Así, te ves un día sentada en una vereda, llorando. Jamás habías sentido ese vértigo, ese mareo, ni siquiera en la primera o la última borrachera. Estás mareada. Te late el corazón. La respiración está agitada. Tienes miedo, pero sientes al mismo tiempo algo como una extraña plenitud, tienes la impresión de que después de toda una vida, muchas vidas, todo cobra sentido, es posible ver toda la imagen, la película completa, has descubierto el Grial, el secreto que todo ser humano busca consciente o inconscientemente. Cinco minutos antes, salías del doctor: habías escuchado por primera vez el corazón de tu hijo en tu interior. Tenías un poco más de cuatro semanas de embarazo.

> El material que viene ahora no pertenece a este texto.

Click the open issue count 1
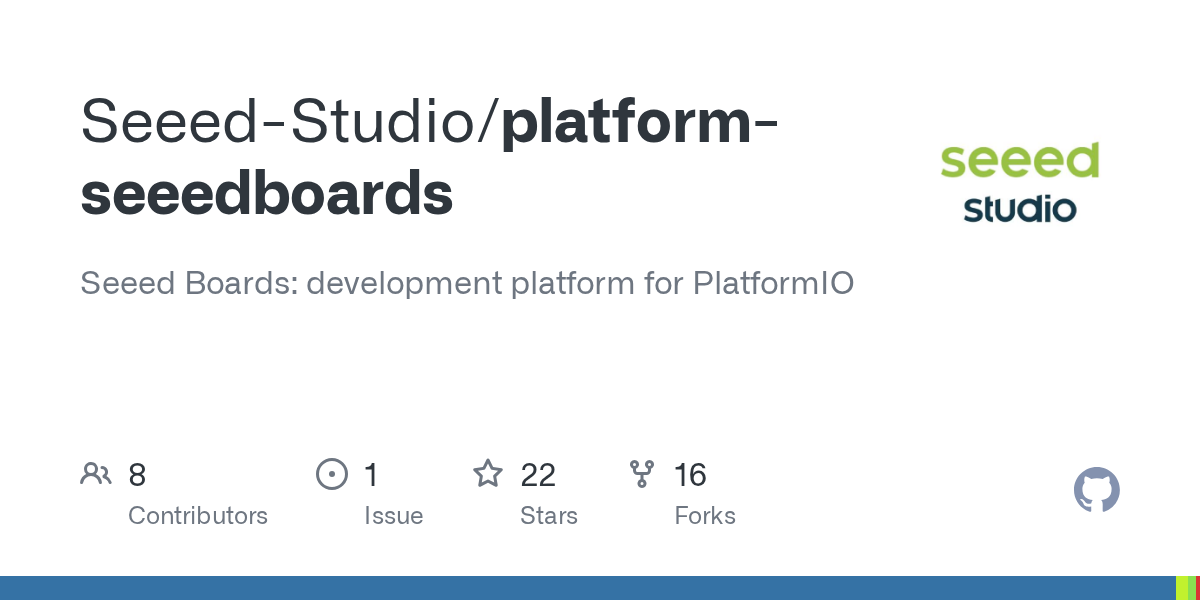This screenshot has width=1200, height=600. (371, 475)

Es cierto que cuando escuché su voz por primera vez, el llanto de un animalito que entraba en contacto con el oxígeno, la luz, el mundo, también sentí algo parecido al terror de amar tanto a alguien, amarlo insoportablemente, mucho más allá de los límites de resistencia del cuerpo. Pero nada se podría comparar a la primera escucha, a la de su corazón, ese músculo que late por sí solo, casi independiente, y que, sin embargo, es el que le da la vida a él, a sus ojos, a su maravillosa personalidad. Y es su corazón el que ahora me da vida a mí.
Todo esto lo he pensado y rememorado frente a él, que, encerrado conmigo, recuerda que hace un par de meses todavía tenía, porque era suya y de nadie más, esa angustia frente a la niña de su escuela que le gusta mucho, muchísimo. Tanto que un día despertó llorando porque había soñado con verla en un baile con otro niño. Es que el primer amor, me dan ganas de decirle, la primera vez que quieres, es una bobería, pero una tontería algo dolorosa. Se lo diré después, cuando ya haya pasado. Porque si nos advirtieran sobre las primeras veces, sobre cómo podrías sufrir al día siguiente por el primer trago, el primer beso o el primer libro, quizás no abordaríamos cada mínima aventura.
Y somos esos recuerdos, esos trozos de memoria, incluso los retazos que se pierden momentáneamente. Las primeras veces que cuentan y que te ayudan a responder las preguntas del confinamiento, casi postrimeras. ¿Amé lo suficiente? ¿Viví lo suficiente? Quizás nunca sea suficiente.
Esto es seguro lo que piensa alguien antes de morir. Eso es lo que, creo, pensaba ese alguien que perdí hace ya tantos años, la primera vez que vi la muerte y supe que es inevitable. De esa primera vez, tan dolorosa, solo puedes aprovechar y exprimir las memorias y las herencias, la letra de una canción que tú tendrás también la oportunidad de cantar, hoy, mañana, cuando sea el momento de ponerle fin al fin y por fin: “Yes, it was my way”.